EXERCISE INSTRUCTIONS:
Summarize the assessment of A.A.'s evidence in two sentences.

── EXCERPT PROVIDED

C. Assessment of A.A.’s Evidence
(i) Overview
[50] A.A. testified and denied committing either offence charged in the indictment. He testified in a straightforward manner and was responsive to the questions asked of him. He was willing to admit facts that did not put him in a good light, such as the fact that he called M.F. names and accused her of infidelity. As with A.A., there is nothing in his demeanour to suggest that he was not being truthful, although as noted this is not a reliable indicator of truthfulness.
[51] The Crown submits that I should reject A.A.’s evidence and that it ought not to leave with me with a reasonable doubt based on what counsel submits are significant flaws in his testimony. I will consider each of these in turn.

────
── DATA LISTING

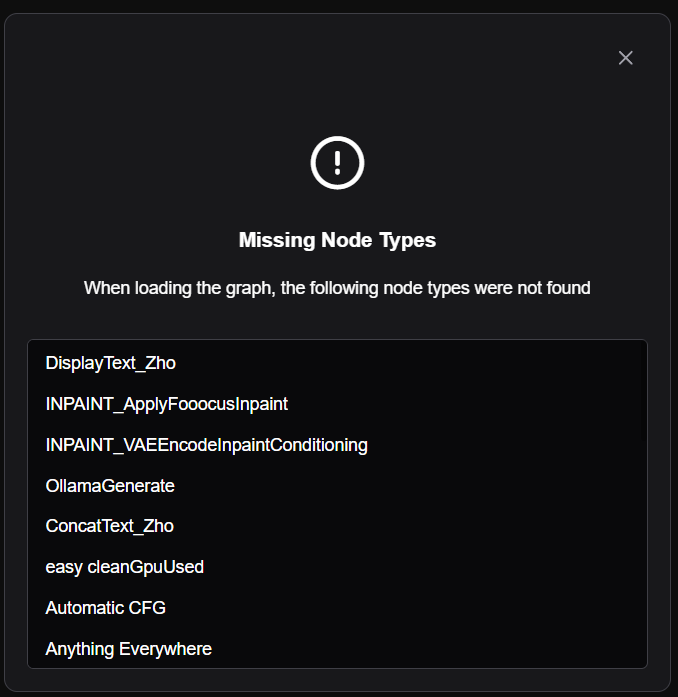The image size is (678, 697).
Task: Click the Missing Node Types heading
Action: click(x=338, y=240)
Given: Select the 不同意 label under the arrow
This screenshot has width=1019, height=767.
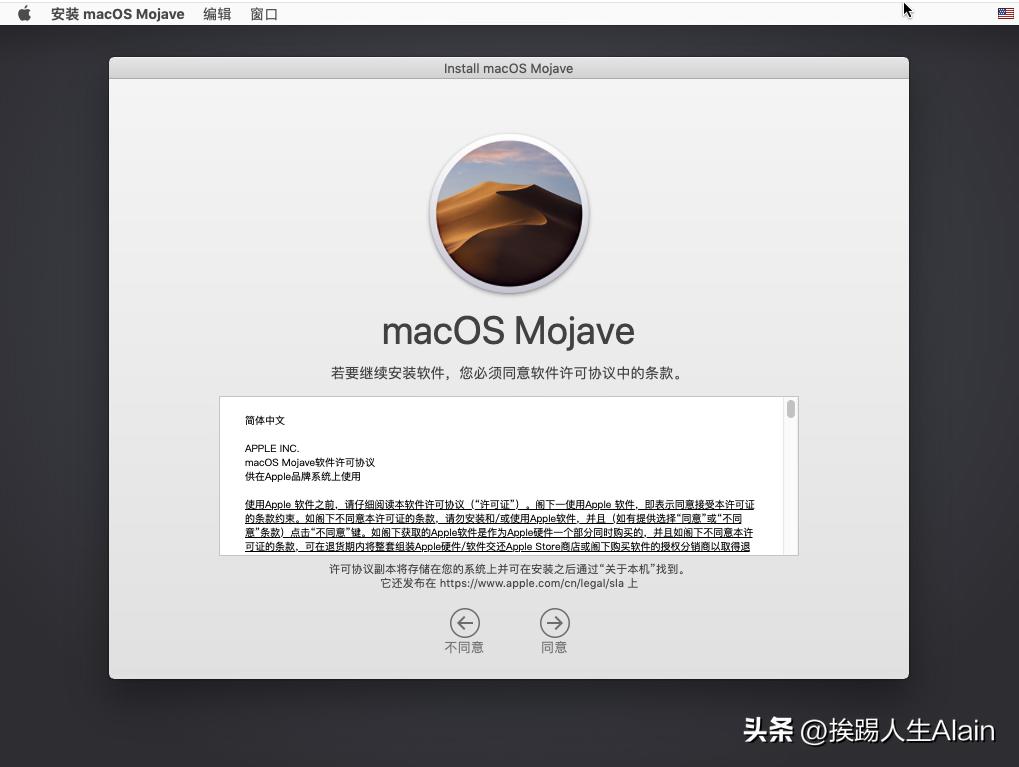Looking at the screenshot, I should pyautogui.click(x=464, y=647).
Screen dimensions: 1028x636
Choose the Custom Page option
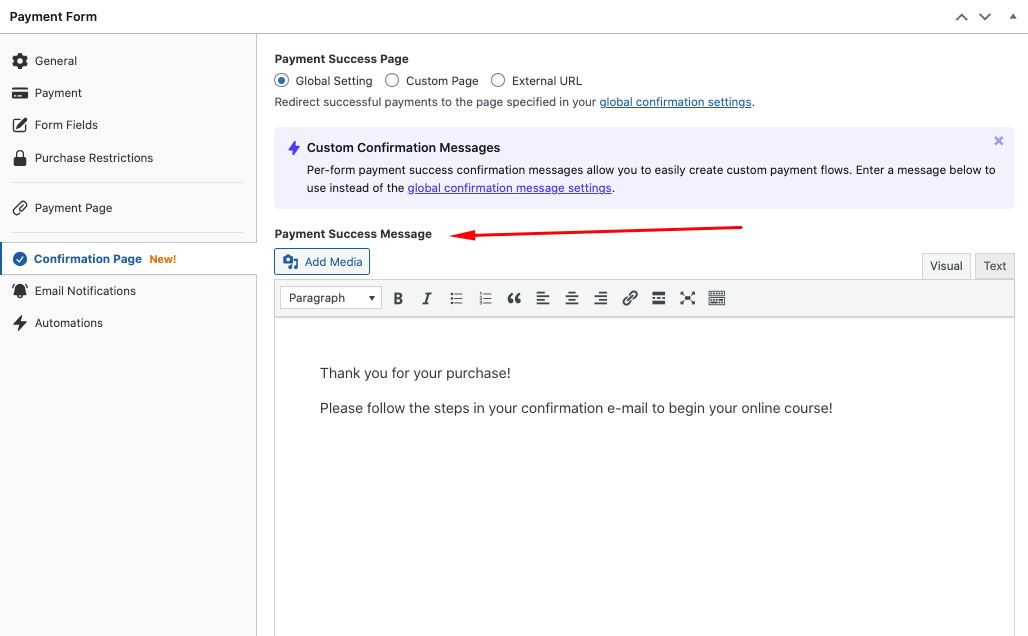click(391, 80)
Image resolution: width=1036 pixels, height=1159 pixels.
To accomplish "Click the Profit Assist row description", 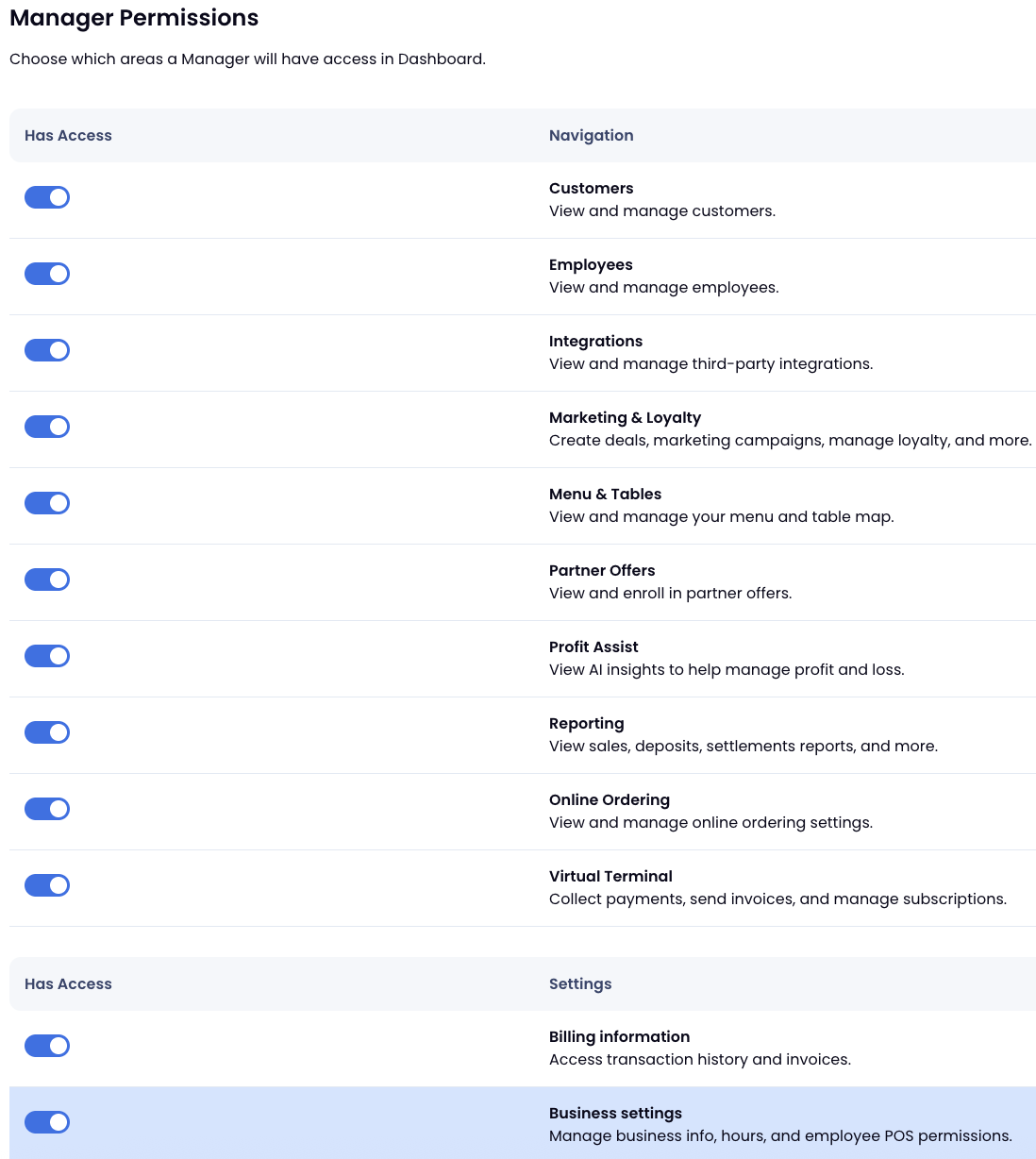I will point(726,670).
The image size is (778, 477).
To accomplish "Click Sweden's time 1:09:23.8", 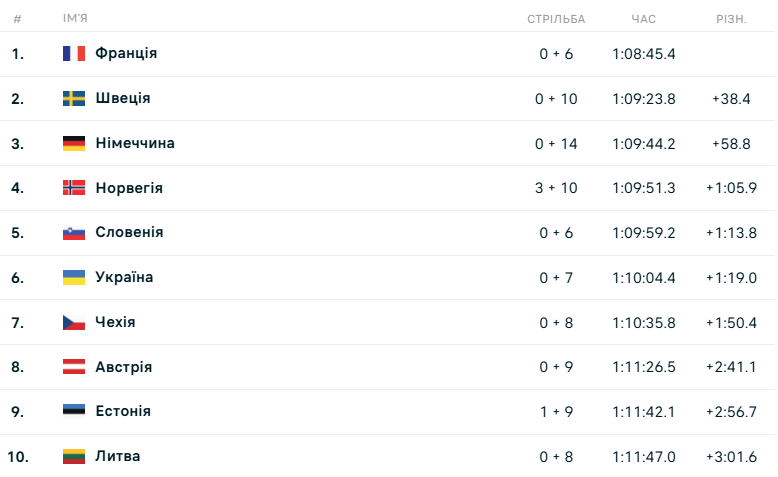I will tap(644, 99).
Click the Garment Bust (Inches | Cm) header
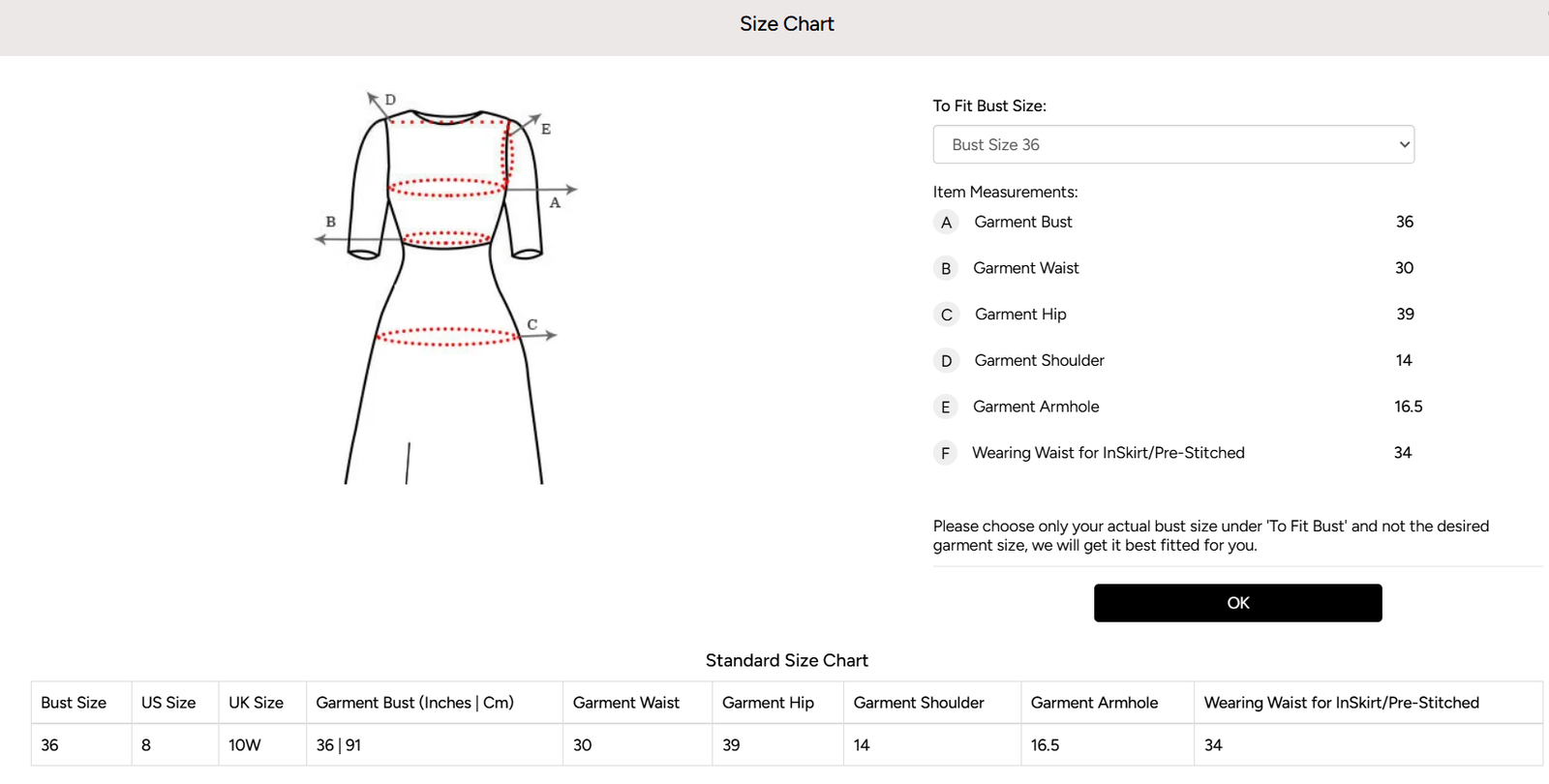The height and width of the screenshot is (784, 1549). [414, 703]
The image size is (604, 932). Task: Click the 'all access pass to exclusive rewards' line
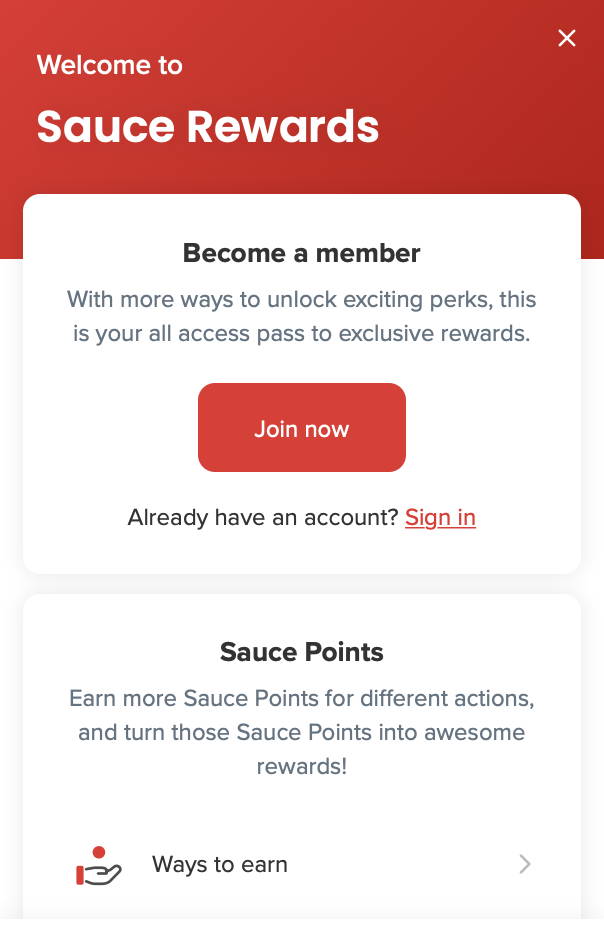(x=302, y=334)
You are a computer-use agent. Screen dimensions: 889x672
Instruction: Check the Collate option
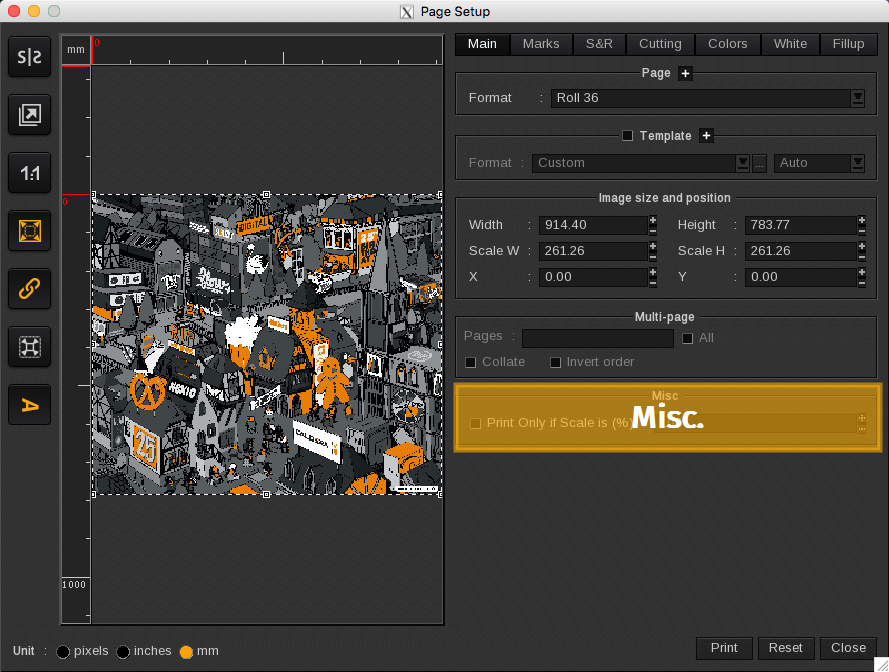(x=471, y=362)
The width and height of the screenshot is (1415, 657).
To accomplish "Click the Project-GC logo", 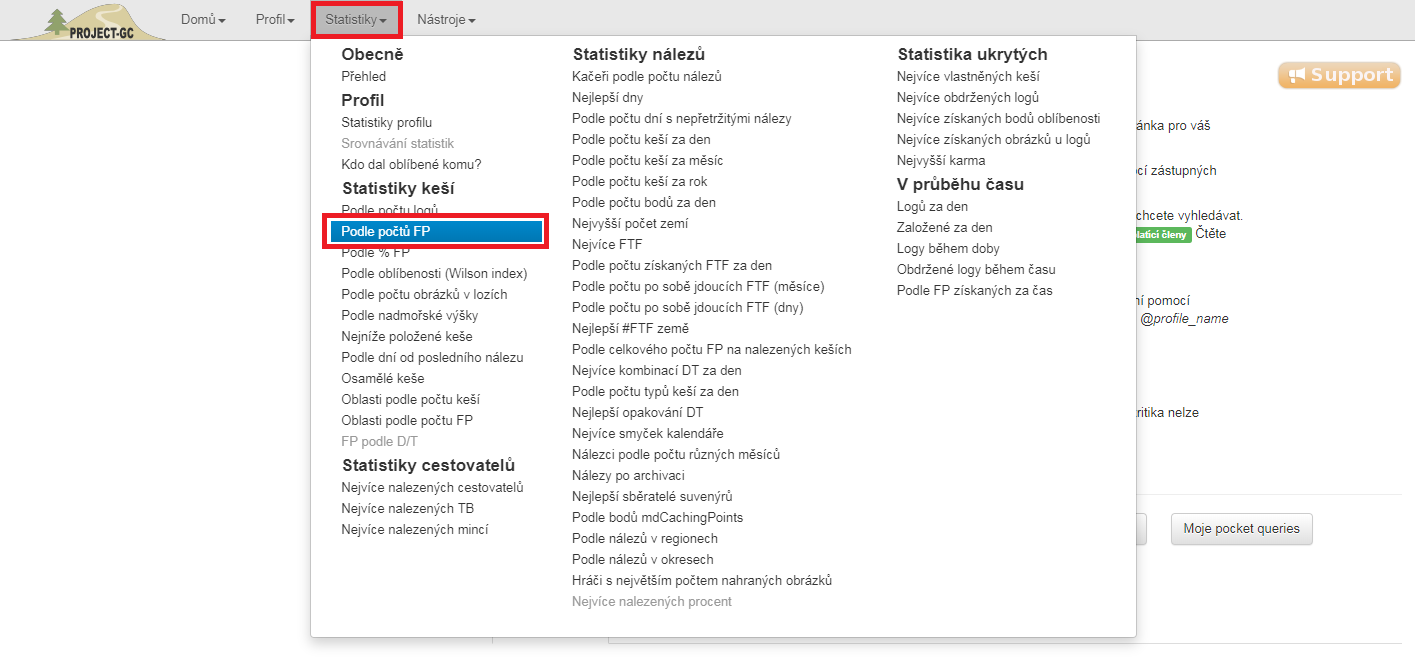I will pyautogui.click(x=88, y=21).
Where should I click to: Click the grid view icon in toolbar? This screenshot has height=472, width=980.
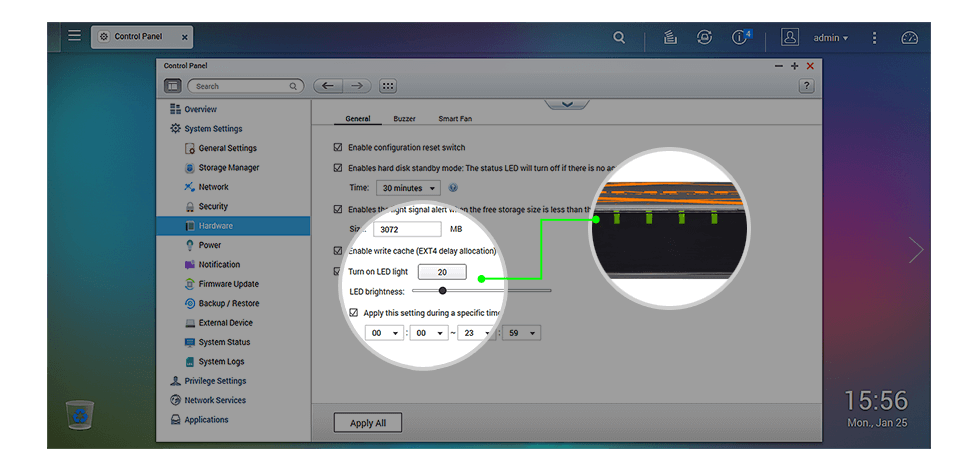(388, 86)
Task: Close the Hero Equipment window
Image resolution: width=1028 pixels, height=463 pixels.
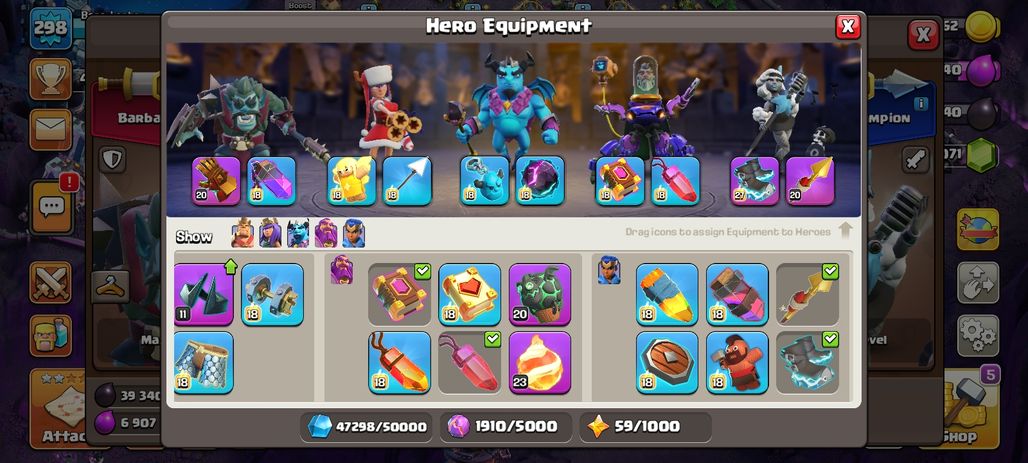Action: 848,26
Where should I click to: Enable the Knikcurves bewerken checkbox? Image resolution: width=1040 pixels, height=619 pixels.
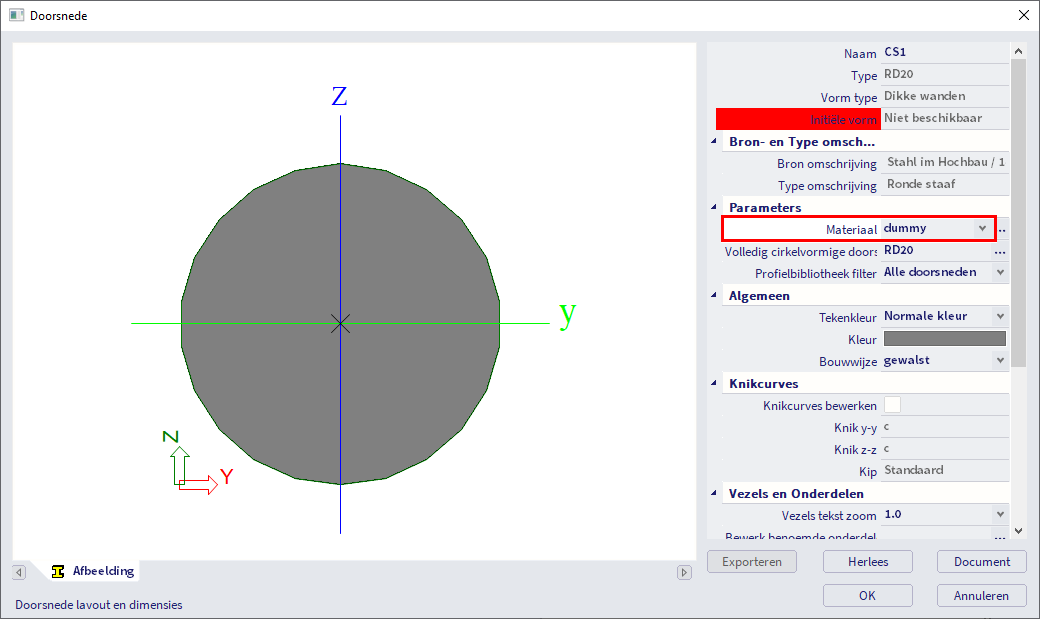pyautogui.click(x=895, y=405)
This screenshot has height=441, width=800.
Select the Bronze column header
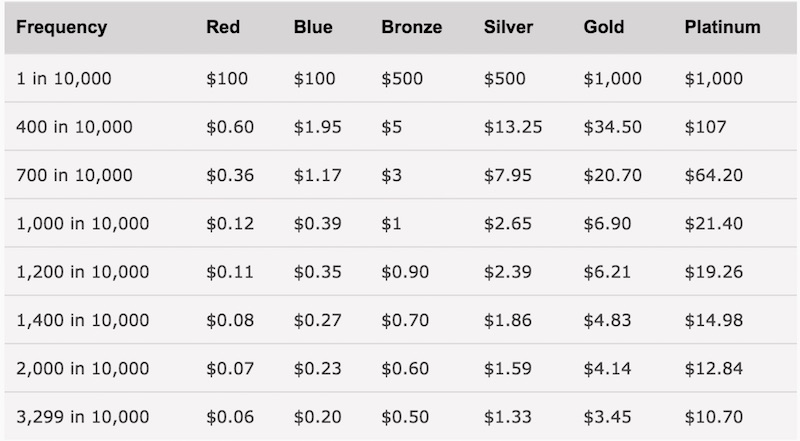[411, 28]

────

RESULT OF THIS TASK:
A.A. testified and denied both offences charged in the indictment, answering in a straightforward and responsive way and even admitting unflattering facts such as calling M.F. names and accusing her of infidelity. The Crown submits that his evidence should be rejected and should not leave a reasonable doubt because of what counsel calls significant flaws in his testimony, and each of these is to be considered in turn.